How can I pass a member function where a free function is expected?
C++ArgumentsParameter PassingFunction PointersPointer to-MemberC++ Problem Overview
The question is the following: consider this piece of code:
#include <iostream>
class aClass
{
public:
void aTest(int a, int b)
{
printf("%d + %d = %d", a, b, a + b);
}
};
void function1(void (*function)(int, int))
{
function(1, 1);
}
void test(int a,int b)
{
printf("%d - %d = %d", a , b , a - b);
}
int main()
{
aClass a;
function1(&test);
function1(&aClass::aTest); // <-- How should I point to a's aClass::test function?
}
How can I use the a's aClass::test as an argument to function1? I would like to access a member of the class.
C++ Solutions
Solution 1 - C++
There isn't anything wrong with using function pointers. However, pointers to non-static member functions are not like normal function pointers: member functions need to be called on an object which is passed as an implicit argument to the function. The signature of your member function above is, thus
void (aClass::*)(int, int)
rather than the type you try to use
void (*)(int, int)
One approach could consist in making the member function static in which case it doesn't require any object to be called on and you can use it with the type void (*)(int, int).

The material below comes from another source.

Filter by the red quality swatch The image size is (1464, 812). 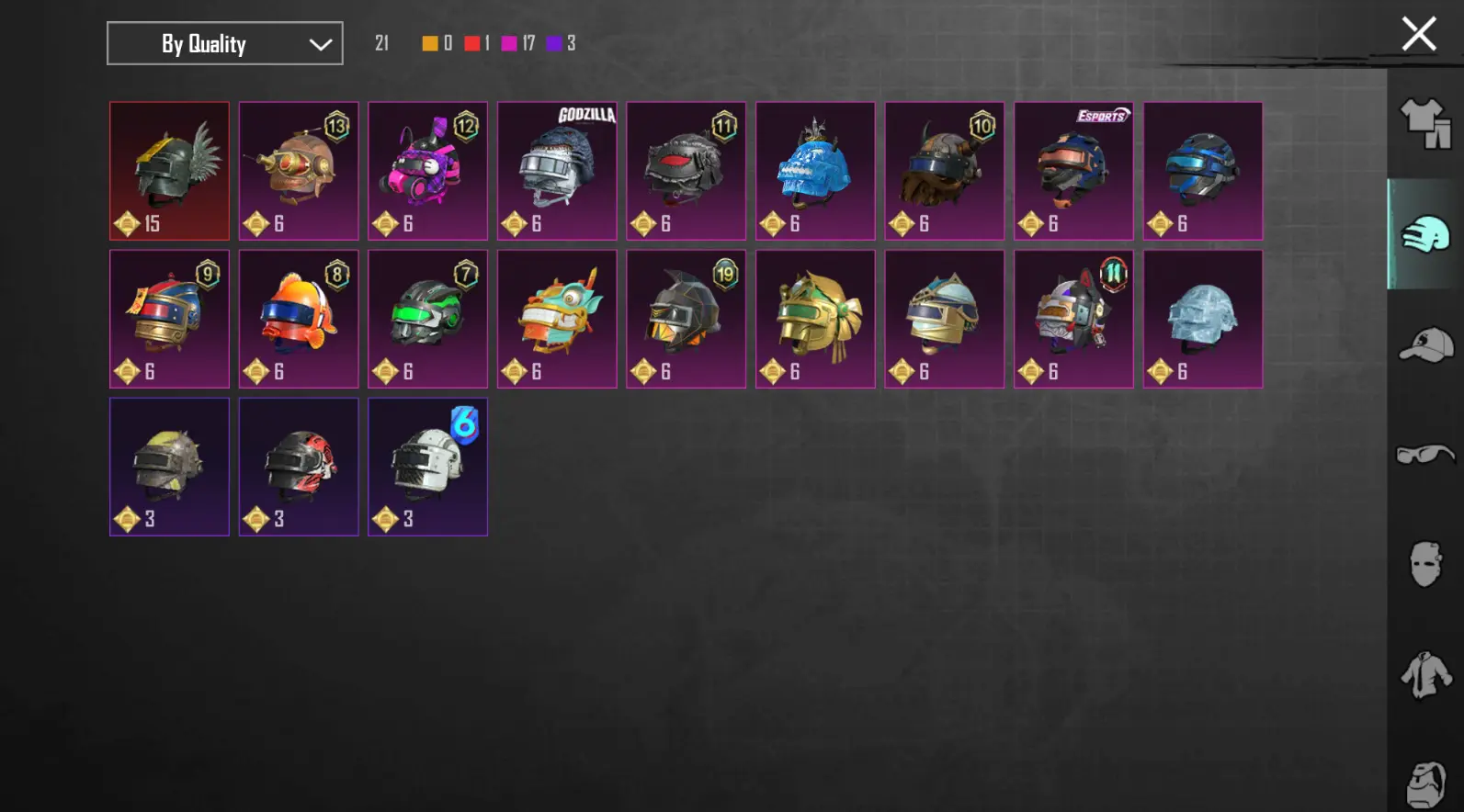471,43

If you need to access any non-static member of your class and you need to stick with function pointers, e.g., because the function is part of a C interface, your best option is to always pass a void* to your function taking function pointers and call your member through a forwarding function which obtains an object from the void* and then calls the member function.

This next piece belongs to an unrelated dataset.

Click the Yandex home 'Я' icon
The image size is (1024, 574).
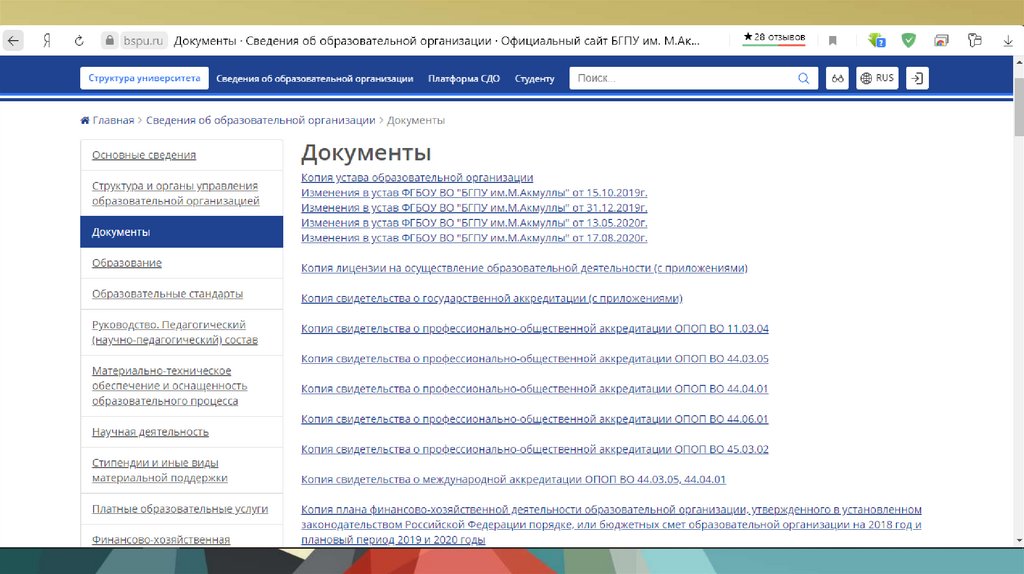coord(46,41)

In a proper C++ interface you might want to have a look at having your function take templated argument for function objects to use arbitrary class types. If using a templated interface is undesirable you should use something like std::function<void(int, int)>: you can create a suitably callable function object for these, e.g., using std::bind().
The type-safe approaches using a template argument for the class type or a suitable std::function<...> are preferable than using a void* interface as they remove the potential for errors due to a cast to the wrong type.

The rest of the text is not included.